Oddments #1 – the disappearing house, 1805
One of the reasons that very little trace remains of the earliest colonial dwellings is that they were, quite often, rubbish. Built by convicts who often had little idea of what they were doing, the earliest dwellings were hodge-podge affairs, put together by people doing the best that they could in difficult circumstances.
The following article appeared in The Sydney Gazette in 1805 – the first Australian newspaper, founded in 1803 and printed at First Government House on the Quay (now the site of the Museum of Sydney). Perhaps the fella in question should have paid more heed to the adage of caveat emptor in this early foray into the apparently already brutal Sydney real estate market.

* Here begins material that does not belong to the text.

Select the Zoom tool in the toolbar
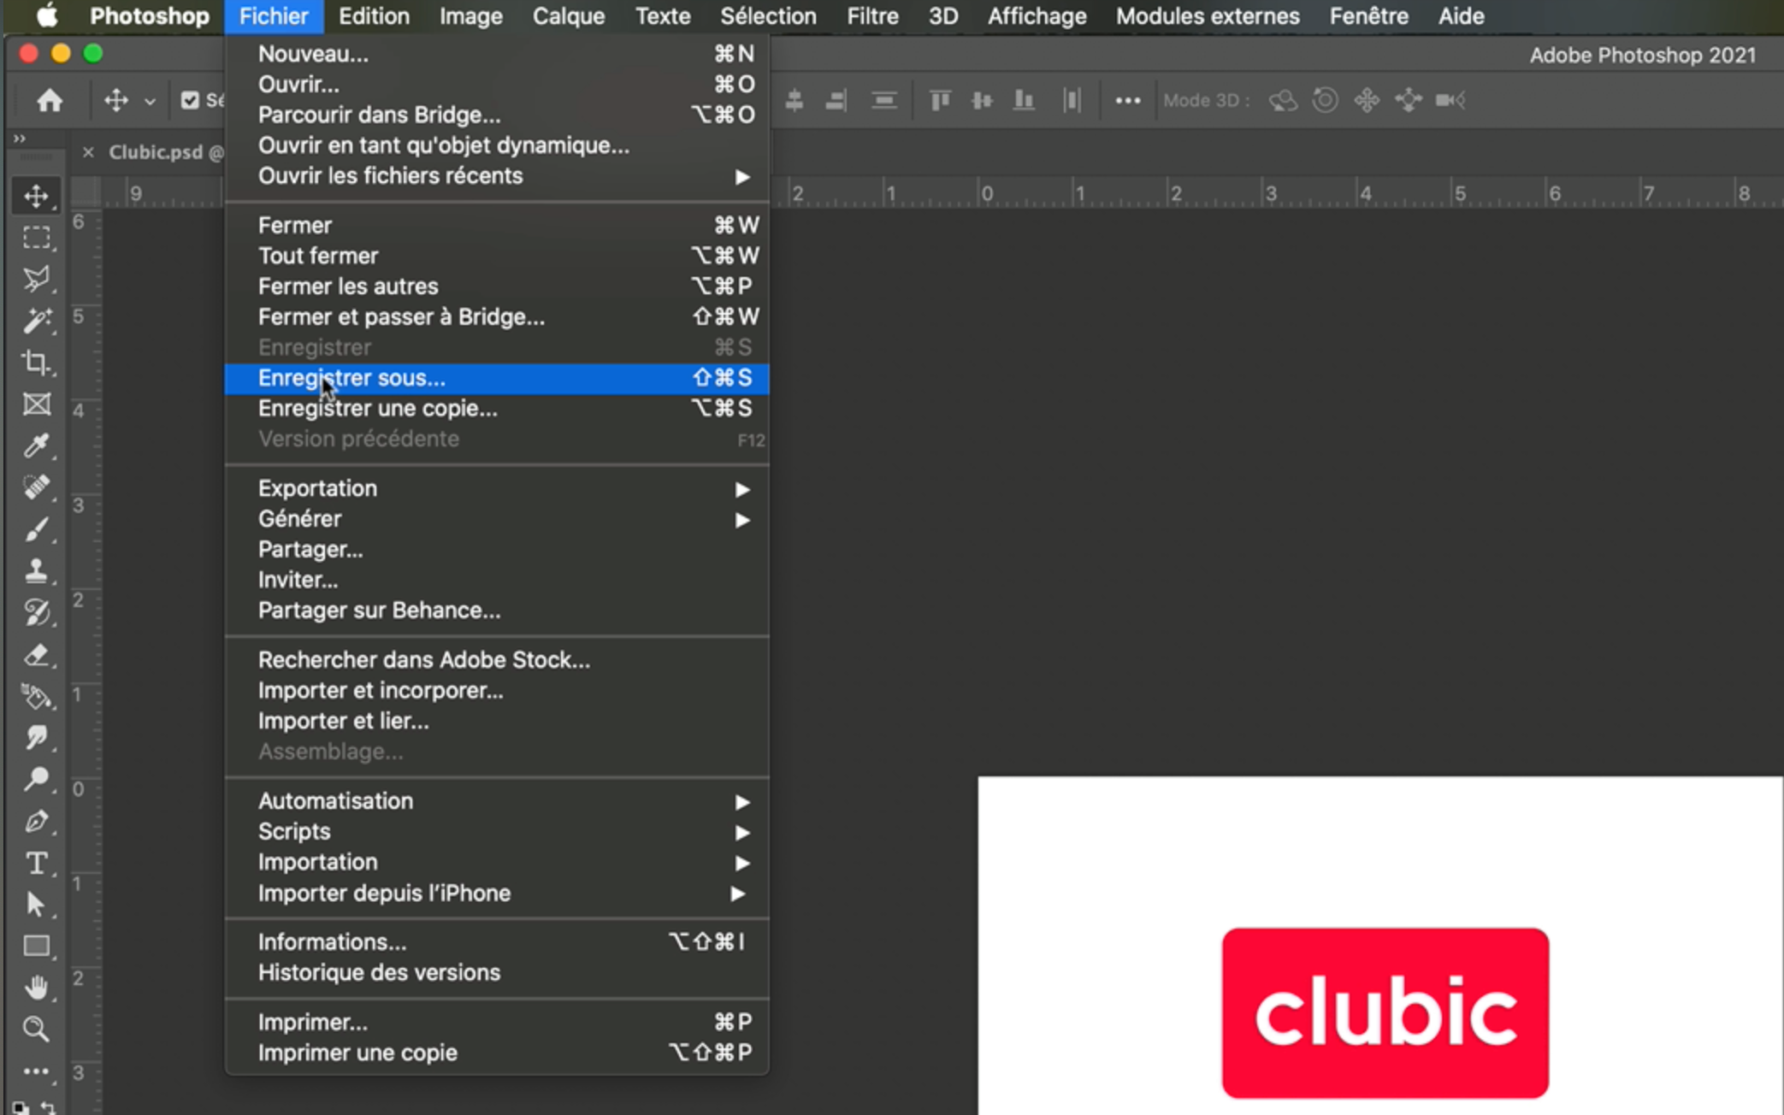Viewport: 1784px width, 1115px height. tap(36, 1029)
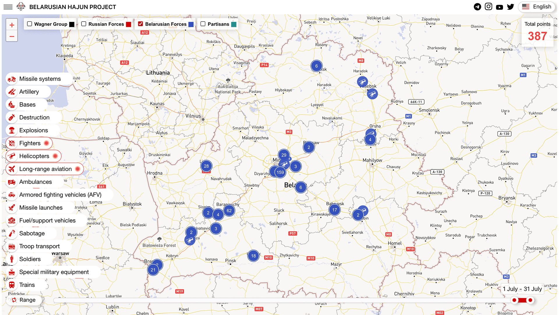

Idiosyncratic spelling intact, it reads:
The effects of the late very heavy and incessant rains have left their usual traces among the cottage habitations, few of which have totally escaped visible injury. The unabating shower that fell on Wednesday night without a moment’s interval from dark till several hours after daylight, few plaïstered pannels could resist, and had the violence of the weather not somewhat abated, many slight buildings must certainly have been washed totally away, and “like the baseless fabric of a vision, left not a wreck behind.” The mode of building however, receives the improvement it so much stood in need of, as permanency is now more generally consulted than it had hitherto been. Some months since a ludicrous, tho’ indeed distressing circumstance occurred in the purchase of one of these airy buildings that perhaps in point of seniority came short of few. The bargain concluded, the vendor removed his chattels and effects to make room for his successor: who being by the intervention of a couple of days very bad weather prevented from immediate occupancy, upon the third proceeded to possession by entry; but had the unspeakable mortification to find that he had too long suspended his design, as the house had taken leave of the premises, and left scarce a handful of rubbish in its place.